DAY 017 A witch suddenly attacks your back.

あの突然の悲劇からちょうど一ヶ月が経った。人類が二足歩行を続ける限り誰にでも起こりうる悲劇。根本的な解決策は四足歩行に戻るしかない。実際に遭遇するまでは自分の人生とは無縁だと思っていたが、交通事故と同じでただ運が良かっただけだったのだ。そういえば今まで4度弱者的立場で交通事故に遭っているなあ。でもそのいずれの場合ももこんなに悲劇的かつ壊滅的ではなかった。

 

日本を出るまであと10日と少し、買うべきものや用意するべきものもほぼ揃ってぼちぼち荷造りをしなきゃと思っていたある土曜日の昼下がりに何の前触れも前フリもなくそれは突然起こった。昼食を取る前にシャワーを浴びて脱衣所で身体を拭き、かがんでパンツに右足を通そうとした瞬間今まで味わったことがない激痛が腰に走った。擬音を使うならばグニャリだったな、自分の腰がまるで弾力が失われた古びたゴムみたいに感じられた。

その瞬間文字通り床に崩れ落ち、革命で市民たちから怒りとともに倒された独裁者の石像みたいに硬直し1ミリだって動けなかった。自分自身何が起きたのか全く理解できておらず、行き場を失ったパンツがみじめに右足に引っかかった無様な体勢でただ呆然としていた。やがてとりあえずパンツだけでも履かねばならぬ、実家の家族にこんな姿を見られるぐらいなら20年ぶりに梅干しを食べたほうがましだと気合を入れてパンツを履き他の衣類を着用した。

● **やること**
本文の「日本を出るまであと10日と少」から「びたゴムみたいに感じられた。」までをすべて、一字一句変えずに書き写してください。 この後に並ぶ項目は、ここでの作業には使いません。

● **与えられた項目**
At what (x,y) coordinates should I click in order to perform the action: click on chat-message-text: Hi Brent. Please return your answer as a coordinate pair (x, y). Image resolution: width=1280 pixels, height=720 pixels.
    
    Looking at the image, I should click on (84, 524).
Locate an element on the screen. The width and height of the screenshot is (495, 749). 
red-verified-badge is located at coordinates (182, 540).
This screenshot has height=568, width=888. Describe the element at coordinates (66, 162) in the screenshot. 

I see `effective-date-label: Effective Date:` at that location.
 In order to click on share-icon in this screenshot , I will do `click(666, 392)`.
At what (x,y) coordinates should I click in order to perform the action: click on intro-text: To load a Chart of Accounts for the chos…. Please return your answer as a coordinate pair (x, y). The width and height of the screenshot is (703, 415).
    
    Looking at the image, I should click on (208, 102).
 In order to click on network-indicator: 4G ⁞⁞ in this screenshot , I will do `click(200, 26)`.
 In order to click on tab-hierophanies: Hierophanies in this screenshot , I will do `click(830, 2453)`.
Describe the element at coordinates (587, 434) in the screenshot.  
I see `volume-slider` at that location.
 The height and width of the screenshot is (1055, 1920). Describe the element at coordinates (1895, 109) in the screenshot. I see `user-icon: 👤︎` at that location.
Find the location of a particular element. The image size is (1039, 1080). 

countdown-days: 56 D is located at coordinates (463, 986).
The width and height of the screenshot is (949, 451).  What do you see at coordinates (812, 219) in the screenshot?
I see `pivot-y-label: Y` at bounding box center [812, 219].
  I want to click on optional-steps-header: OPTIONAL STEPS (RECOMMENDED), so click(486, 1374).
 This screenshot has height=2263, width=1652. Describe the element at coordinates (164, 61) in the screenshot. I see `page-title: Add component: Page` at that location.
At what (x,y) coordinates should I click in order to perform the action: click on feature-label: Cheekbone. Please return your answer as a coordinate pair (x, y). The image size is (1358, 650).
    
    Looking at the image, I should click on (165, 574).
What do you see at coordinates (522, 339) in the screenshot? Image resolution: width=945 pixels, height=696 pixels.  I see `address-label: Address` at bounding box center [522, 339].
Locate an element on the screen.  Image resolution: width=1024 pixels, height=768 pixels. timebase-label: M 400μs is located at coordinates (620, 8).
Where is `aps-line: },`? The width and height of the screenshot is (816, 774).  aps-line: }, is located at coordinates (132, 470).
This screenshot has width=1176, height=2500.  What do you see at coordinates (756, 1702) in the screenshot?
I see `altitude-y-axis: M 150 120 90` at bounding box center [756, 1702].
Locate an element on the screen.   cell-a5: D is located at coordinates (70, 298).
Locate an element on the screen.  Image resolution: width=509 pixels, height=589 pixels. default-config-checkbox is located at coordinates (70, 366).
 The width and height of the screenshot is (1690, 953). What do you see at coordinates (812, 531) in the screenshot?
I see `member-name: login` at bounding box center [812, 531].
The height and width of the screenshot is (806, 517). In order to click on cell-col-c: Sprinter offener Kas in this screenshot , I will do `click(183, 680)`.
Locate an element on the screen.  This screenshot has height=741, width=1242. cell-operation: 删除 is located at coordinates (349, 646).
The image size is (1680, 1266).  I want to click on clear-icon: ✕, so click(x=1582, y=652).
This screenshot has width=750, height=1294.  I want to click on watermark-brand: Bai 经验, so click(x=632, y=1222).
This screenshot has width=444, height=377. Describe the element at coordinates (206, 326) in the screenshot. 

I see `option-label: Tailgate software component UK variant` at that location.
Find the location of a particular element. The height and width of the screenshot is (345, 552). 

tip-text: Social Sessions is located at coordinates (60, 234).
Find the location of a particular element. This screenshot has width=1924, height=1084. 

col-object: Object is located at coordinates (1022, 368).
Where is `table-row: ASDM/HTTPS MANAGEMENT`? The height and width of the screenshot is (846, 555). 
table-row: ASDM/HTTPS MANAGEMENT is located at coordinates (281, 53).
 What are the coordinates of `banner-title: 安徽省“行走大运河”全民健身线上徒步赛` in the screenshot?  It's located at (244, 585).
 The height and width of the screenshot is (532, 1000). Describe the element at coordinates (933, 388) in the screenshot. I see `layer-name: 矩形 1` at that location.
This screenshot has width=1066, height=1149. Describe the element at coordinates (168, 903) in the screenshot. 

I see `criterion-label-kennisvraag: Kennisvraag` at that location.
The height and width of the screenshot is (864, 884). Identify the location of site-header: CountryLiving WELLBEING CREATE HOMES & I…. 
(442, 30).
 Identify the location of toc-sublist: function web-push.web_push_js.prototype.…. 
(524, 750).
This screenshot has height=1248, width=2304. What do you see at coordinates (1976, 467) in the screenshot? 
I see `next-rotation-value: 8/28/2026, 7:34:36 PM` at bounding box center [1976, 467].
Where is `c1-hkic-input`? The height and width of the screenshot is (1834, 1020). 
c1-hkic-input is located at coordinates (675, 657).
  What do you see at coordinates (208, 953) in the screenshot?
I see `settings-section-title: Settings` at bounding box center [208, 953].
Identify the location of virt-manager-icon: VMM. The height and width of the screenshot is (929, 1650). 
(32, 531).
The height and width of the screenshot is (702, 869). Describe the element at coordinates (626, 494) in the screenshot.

● **答え**
日本を出るまであと10日と少し、買うべきものや用意するべきものもほぼ揃ってぼちぼち荷造りをしなきゃと思っていたある土曜日の昼下がりに何の前触れも前フリもなくそれは突然起こった。昼食を取る前にシャワーを浴びて脱衣所で身体を拭き、かがんでパンツに右足を通そうとした瞬間今まで味わったことがない激痛が腰に走った。擬音を使うならばグニャリだったな、自分の腰がまるで弾力が失われた古びたゴムみたいに感じられた。